Organisations
Prendre en compte la stratégie de dialogue social retenue par les employeurs [Chapitre 3]
Certaines Directions d’entreprise considèrent qu’elles n’ont pas besoin des modalités réglementaires pour assurer un dialogue social constructif au motif qu’elles le réalisent via les équipes managériales, la politique RH, la communication interne, les groupes de projets, les réunions d’équipe, les entretiens annuels. Quelles sont les principales stratégies de « gestion de la représentation du personnel » ? Quels effets ont ses stratégies sur la santé des représentants du personnel ? Quelles sont les modalités d’actions pour y faire face ? C'est le chapitre 3 d'une série de 10 contributions pour maîtriser les risques du métier de syndicaliste en améliorant son efficacité.
- Retrouvez le chapitre 1 - A quoi vous expose votre activité syndicale ?
- Retrouvez le chapitre 2 - Les causes des facteurs de tensions et de ressources psychosociales du métier de syndicaliste
Les entreprises, personnes morales, sont animés d’une volonté propre avec un but de rentabilité dans l’intérêt de ceux qui la contrôlent ou la dirigent. Les Etats ont cherché plus ou moins depuis la fin du XIXe siècle à maintenir sous contrôle démocratique le pouvoir économique des entreprises. Les travaux d’Alain Supiot (Professeur au Collège de France) montrent toute la difficulté de cet exercice (cf : Revue Esprit mars 2018 - De la citoyenneté économique) : « pour pouvoir parler de démocratie économique, il faut que le but social poursuivi par une entreprise ne se réduise pas à l’enrichissement de ses dirigeants et actionnaires. C’est à cette condition que le pouvoir qui s’y exerce ne se réduit pas à un pur système de domination et peut être rapproché du pouvoir institué dans un état de droit ». Les lois Auroux en 1982 se réclamaient de la « citoyenneté dans l’entreprise » pour encadrer le pouvoir économique mais sans en faire partager l’exercice avec les représentants du personnel. La Loi PACTE en 2019 tente, sans obligation, de réaffirmer cette orientation.
Même si le terme de « dialogue social » est apparu en 1982 avec les lois Auroux, ce sont les lois de 1972 (La Nouvelle Société de Chaban-Delmas) qui ont imposé un dialogue social dans les entreprises avec un ensemble de droits d’association, d’information, d’expression (autant pour les salariés que pour leurs représentants), de communication, de déplacement, etc. (Jacques Le Goff - Du Silence à la parole 1985). Ces droits ont fixé les missions de représentation (porte-parole) et de délégation (négociation) au sein d’instances représentatives du personnel (CE, CHSCT, DP, Organisations Syndicales). Ils ont été renforcés au fil des ans jusqu’en 2017 par la jurisprudence, jusqu’à la mise en place possible de groupes d’expressions, voire des groupes de travail, avec la mise en œuvre d’accord de QVCT. Il est d’usage de considérer que le dialogue social porte sur les conditions de travail, la rémunération, le temps de travail, la formation, les statuts et conditions d’emploi.
# # # # #
▸ PRÉSENTATION DE L'EXERCICE:
Réécrivez sous forme de liste le paragraphe du texte sur le dialogue social qui commence par « Même si le terme », en conservant ses faits principaux.

▸ DONNÉES PRÉSENTÉES:
# # # # #
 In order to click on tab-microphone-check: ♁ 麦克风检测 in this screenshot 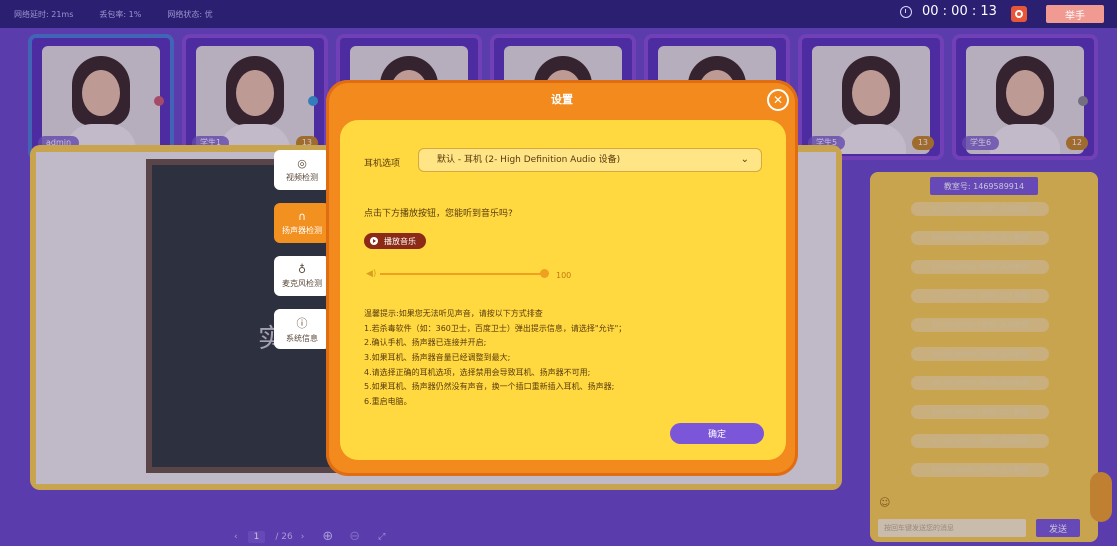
# # # # #
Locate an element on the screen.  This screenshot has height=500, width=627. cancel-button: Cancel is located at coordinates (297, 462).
# # # # #
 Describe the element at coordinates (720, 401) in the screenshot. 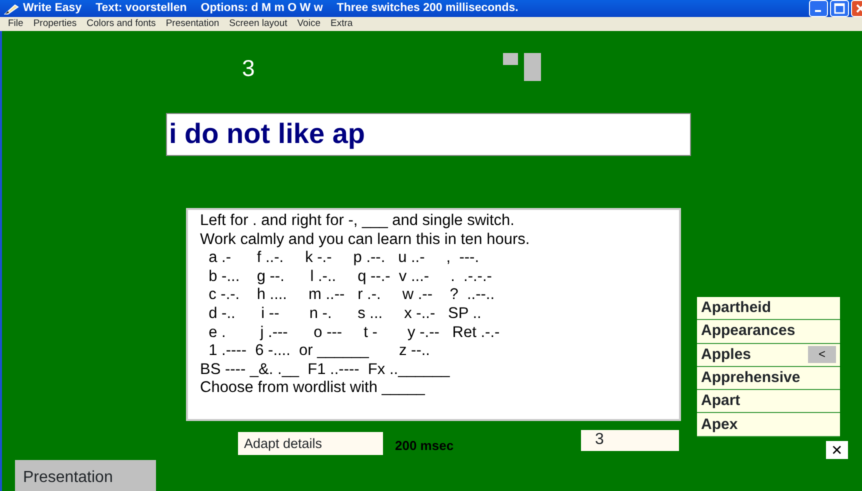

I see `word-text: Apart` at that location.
# # # # #
▸ RÉPONSE PROPOSÉE:
- Le terme « dialogue social » est apparu en 1982 avec les lois Auroux. Ce sont pourtant les lois de 1972 (La Nouvelle Société de Chaban-Delmas) qui ont imposé le dialogue social dans les entreprises.
- Ces lois ont créé un ensemble de droits d'association, d'information, d'expression (pour les salariés comme pour leurs représentants), de communication et de déplacement.
- Ces droits ont fixé les missions de représentation (porte-parole) et de délégation (négociation) au sein des instances représentatives du personnel : CE, CHSCT, DP et organisations syndicales.
- La jurisprudence les a renforcés au fil des ans jusqu'en 2017. Cela a permis la mise en place de groupes d'expression, voire de groupes de travail, avec la mise en œuvre d'accords de QVCT.
- Par usage, le dialogue social porte sur les conditions de travail, la rémunération, le temps de travail, la formation, les statuts et les conditions d'emploi.